To explore the data we will use a specially modified version of a state-of-the-art Earth System Model that will take into account temperature-dependency of metabolic processes. We will then use the model to investigate its impact on a range of globally important factors such as patterns of organic carbon burial and atmospheric carbon dioxide, and investigate how important these factors are for future climate change.

We predict that global cooling over the last 15 million years has produced improved oxygenation and food supply in deep planktonic niches (the so-called 'twilight zone' of the ocean) and that this would have spurred evolutionary innovation at depth. We will test this idea by studying plankton abundance patterns at depth in time and space and investigating whether there has been enhanced evolution in this environment.

Planned Impact

This research will have positive impact in several areas:

1. Hydrocarbon Exploration Industry: Hydrocarbon exploration frequently involves modelling of spatial and temporal patterns of organic matter deposition, accumulation, and source rock formation. The proposed research has the potential of revolutionizing this field with the incorporation of metabolic rate effects on bacterial degradation in the ocean water column and, potentially, in the sediment. Our preliminary cGENIE model results already show very different patterns of organic matter accumulation when metabolic temperature-dependency is taken into account, and we will be greatly augmenting and improving this work. Because we do not propose to model shelf and slope environments, our approach would need to be extended to incorporate the most important areas of hydrocarbon accumulation. So realistically our research will have the greatest impact by raising awareness of the importance of metabolic rate effects and specific issues that may not be obvious, like the significance of sub-thermocline temperatures; moreover it is important that temperature-dependency of metabolic rates is appropriately quantified, and this project will provide real-world geological data from past warm climate states that could help with this aspect of the problem, and might be extended to warmer periods of accumulation such as the Jurassic. The project will also produce new data on the taxonomy and geographic distribution of planktonic foraminifera. These microfossils are widely used in industry for biostratigraphic correlation.
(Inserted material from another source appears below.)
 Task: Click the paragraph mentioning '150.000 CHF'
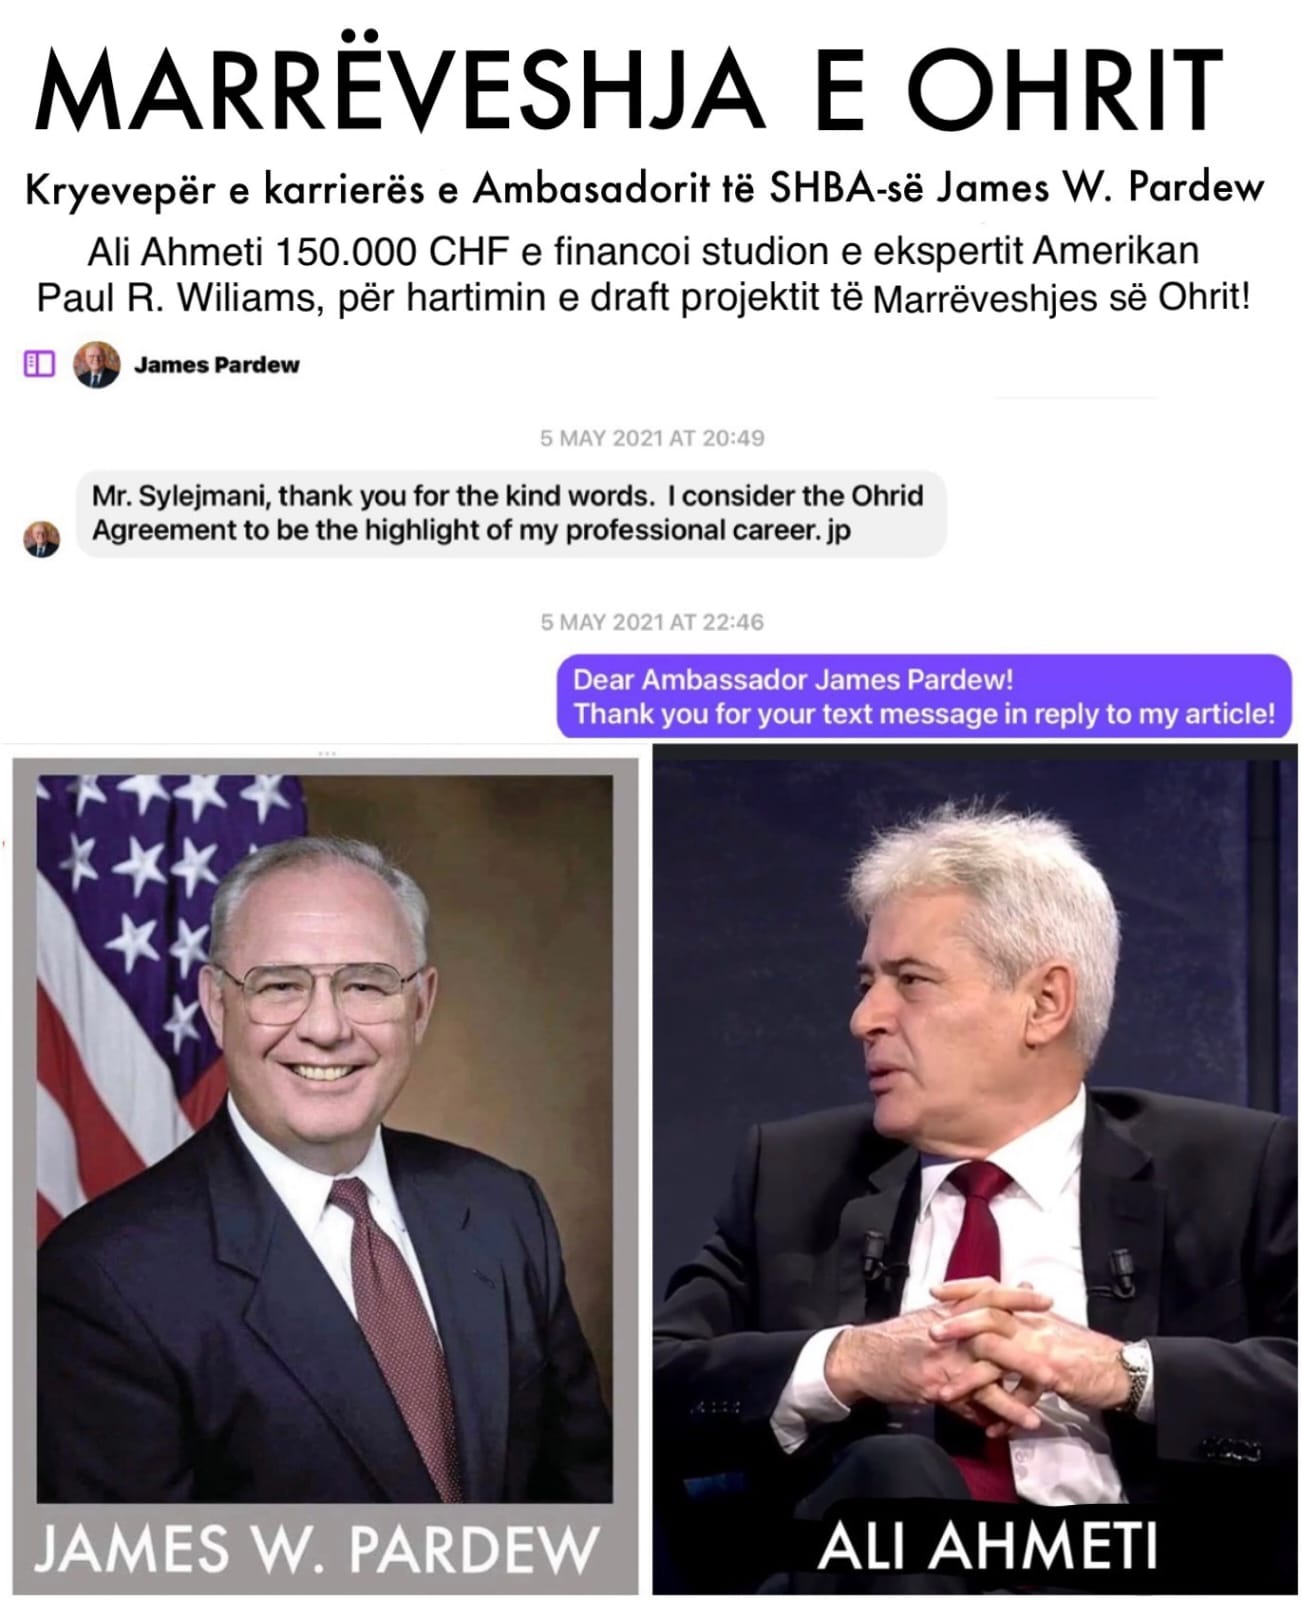pos(643,273)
2. British and world Public: Public interest in climate change is at an all-time high but the issues surrounding ecological changes in the ocean, the feedbacks involved, and potential effects on the composition of plankton communities, are poorly known. Hence it is vital that innovative and striking ways of reaching the public are sought. The deep-dwelling plankton of the 'twilight zone' has an intrinsic fascination that may help us frame our science to maximize public interest (see below). Despite a political consensus on the need for action on reducing CO2 emissions, the public attitude is mixed and better public understanding is essential for creating the political will for concerted action.

3. Climate policy makers: Palaeoclimate forms part of the Intergovernmental Panel on Climate Change's Fifth Assessment report on the Science of Climate Change (IPCC 2013-14), which the principal investigator contributed to as co-author. Understanding the efficacy of models at capturing warm climate states is important for assessing how well they can predict future scenarios. However feedbacks on global climate change via metabolic rate effects are not covered in that report and are not currently incorporated into most predictions of future climate change. Although such feedbacks are likely to be strongest on long timescales (hundreds to thousands of years) because they require deep ocean warming, the issue is nevertheless important for the nearer future and partly impacts predictions of seawater oxygenation and acidifiction.

Tanzania science base: Tanzania is one of the world's poorest countries but has recently benefitted from a series of gas discoveries offshore, including one very large discovery of major economic importance. Our field results will be of benefit to understanding the geology of the onshore sedimentary basins. Just as important, our collaboration via Project partner Tanzania Petroleum Development Corporation (TPDC) helps develop scientific expertise within Tanzania.